_PASSAGE_
_ _ _ _ _

5,000 Meters: 14:08.16
3,000 Meter Steeplechase: 8:36.61
Looking back, what was the highlight of your High School career competing at Warren Central, and what does Indiana XC and Track and Field mean to you?
Looking back on my high school career there are two huge highlights that stand out to me. Number 1 would be leading my teammates to Warren Central’s first ever cross country team title my junior season. I had been lucky enough to have success individually previous to this title run so it was great being able to see my teammates experience it with me. I always enjoyed everyone else’s accomplishments, many times more so than my own. The second highlight that stands out to me would be my senior year mile title in track. I had loved being a part of so many exciting and close races, but consistently coming up short of my goal drove me a little more to get that coveted Indiana mile championship. I also knew we needed a lot of points with, my fellow Warren Central and IU teammate, Devin Pipkin coming through the finish line slowly in the 100 due to a hamstring injury. It felt great to show up for my team when we needed it. As a whole my experience as an IHSAA athlete and being a part of the great athletes the state has, and still continues to produce is a very special feeling. Indiana has become a premier state in the distance world and it’s amazing to watch these current athletes excel and know me and many of my teammates at IU were once in their shoes.
I know it’s been a while, but can you tell us why you made the choice (what turned out to be a wise one at that) to continue your track and field career at Indiana University after finishing a wildly successful high school career at Warren Central?
Well, I originally chose to go to IU while a different coaching staff was still in place. I was in a very interesting situation. I chose to run for Robert Chapman after visiting with many of Indiana’s best athletes and I think at that point I believe it was kind of mutually understood that we had a great opportunity on our hands. Many other recruits noticed this and joined us. We all chose to head to IU, many of us as a group, and then things were in place. The coaching staff was replaced after that and for me I wanted to go to IU because it was relatively close to home but more so because of it’s history. Many great runners had come out of Indiana University under many coaches, including Chapman, so I was sold. When Helmer was hired the history didn’t change and his personal history was extremely impressive. I realized I probably could have just backed out and went to another school but I spoke with many of the other recruits and we were not that upset that a talented and successful coach had become the replacement. I don’t think any one of us would ever say we regretted staying to this day.
What were your goals coming out of high school? What have you achieved and what are you still striving to accomplish?
My goals coming out of high school were most likely the same as any high school prospect: have success in track and field. I have met many of my goals but have not reached some as well. I have become a big ten individual and team champion and a multiple time All- American selection. Those were both great experiences, but NCAA titles and trophies are obviously things that are goals for my teammates and I. We feel we have as good a shot as any team to get a trophy in coming weeks and that is what we are focused on.
Coming into this season, you had two huge monkey’s on your back; those being the 4:00 barrier and the 1:50 barrier for 800 meters. You had come close on multiple occasions to hitting both marks in previous seasons. Can you tell us a little about what it was like to achieve both those landmarks early this season?

_ _ _ _ _

_EXERCISE DETAILS_
Continue the runner interview from the point where it stops. The listing that comes next is separate from the runner interview.

_INFORMATION SUPPLIED_

_ _ _ _ _

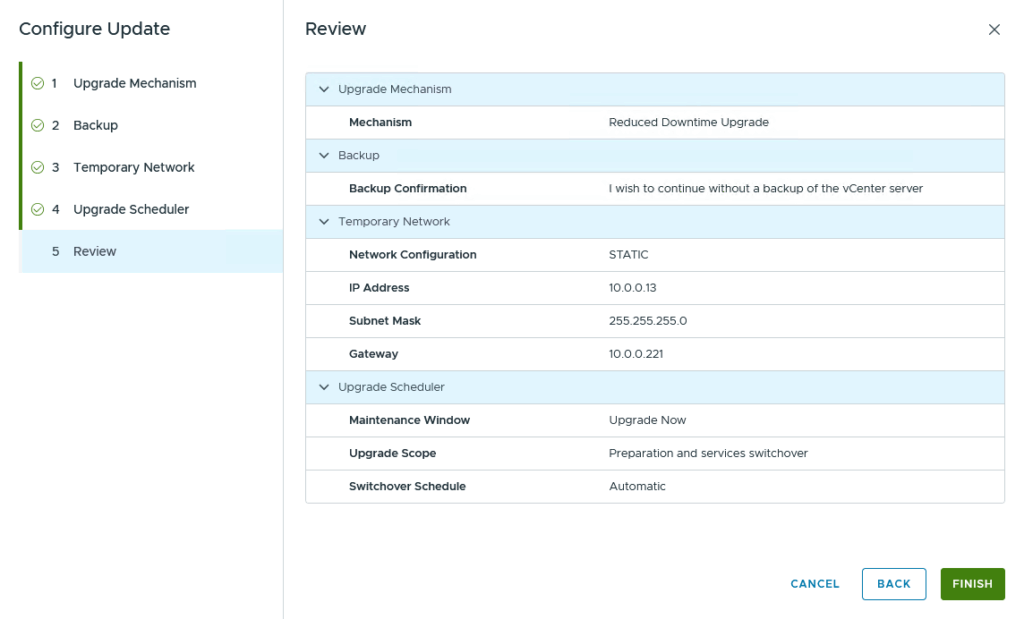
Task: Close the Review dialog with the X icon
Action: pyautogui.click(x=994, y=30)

_ _ _ _ _

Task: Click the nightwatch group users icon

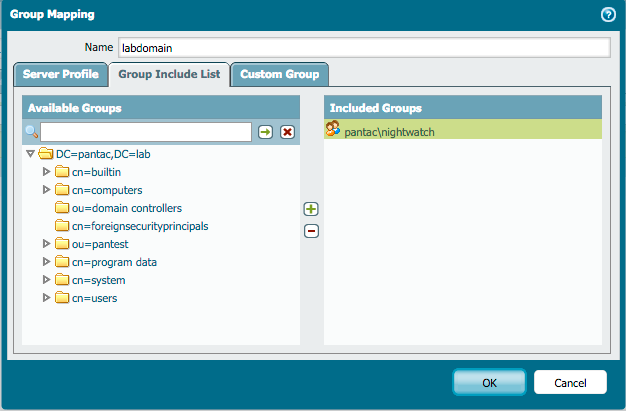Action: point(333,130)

_ _ _ _ _

_ANSWER BELOW_
Coming into the season I had run 4:00 once and 1:50 many times. I ended up running 4:00 again this season, this time even closer to being under, so it was very frustrating to say the least. I just listened to what my coach was telling me to do and started paying particular attention to workouts at 4:00 pace and tried to become as comfortable as possible running at that speed. Eventually I had a nicely paced race at the Meyo Invitational and broke 1:50 for the first time. It felt great and I let that success and confidence carry me into rest of the season. Helmer gave me the option of running the mile on “last chance” weekend to try and break four and make it into the national meet so I seized the opportunity. The race was interesting because I was in dead last for the first half. Helmer had told me not to go out any faster than 59 point so I found my way to the back pretty early. I was a bit worried early on but as the race went on I found my way closer and closer to the front pack because they had slowed the pace and I had only maintained. As this was happening people were falling off the early quick pace and I slowly made my way through them. With 400 to go I gave one final push to the back of the front pack and just sat with them. I had noticed the clock and I knew there was a chance to finally go under. I knew I had to leave myself a kick, which I had not done efficiently in my previous attempts, so I continued to sit behind the pack. With about 80 meters to go I began to lift a bit more and drive all the way through the line. When they finally posted my time I immediately felt like I had lifted so much pressure I was putting on myself. I was excited to get back to our team area and I was glad that Coach McNulty was able to announce the race and be apart of it. He always gives the Hoosiers a little more love than everyone else.
What does it mean to you to be on the short list of just 6 Indiana natives to ever break 4 minutes?
Being on the Indiana sub 4 list with the guys that were there before me is very special. It is a great group to be apart of and it is also pretty cool that two of us were teammates for 4 years at the same college. Hopefully more of my current teammates and future Hoosiers will add to this list of athletes.
Every career has ups and downs. Can you tell us a little about what gets you out the door every day and where you hope your motivation will eventually take you?
It doesn’t take much for me to continue striving for more in track and field. I have great coaches, great teammates, great facilities and resources, and an Indiana athletics fan base that is very supportive. I have people tell me all the time that they are proud of what we’ve all done at Indiana and so it’s not hard to want to enjoy and use the time I have left here. It is hard to stay confident after some races that aren’t what you expected but it is easy to realize that not everything goes your way and the only thing you can do to try and fix it is get back out there and keep trying. I hope my motivation carries me to continued success at the national level and further on.
This is your last season as a Hoosier. What are your plans post-collegiately?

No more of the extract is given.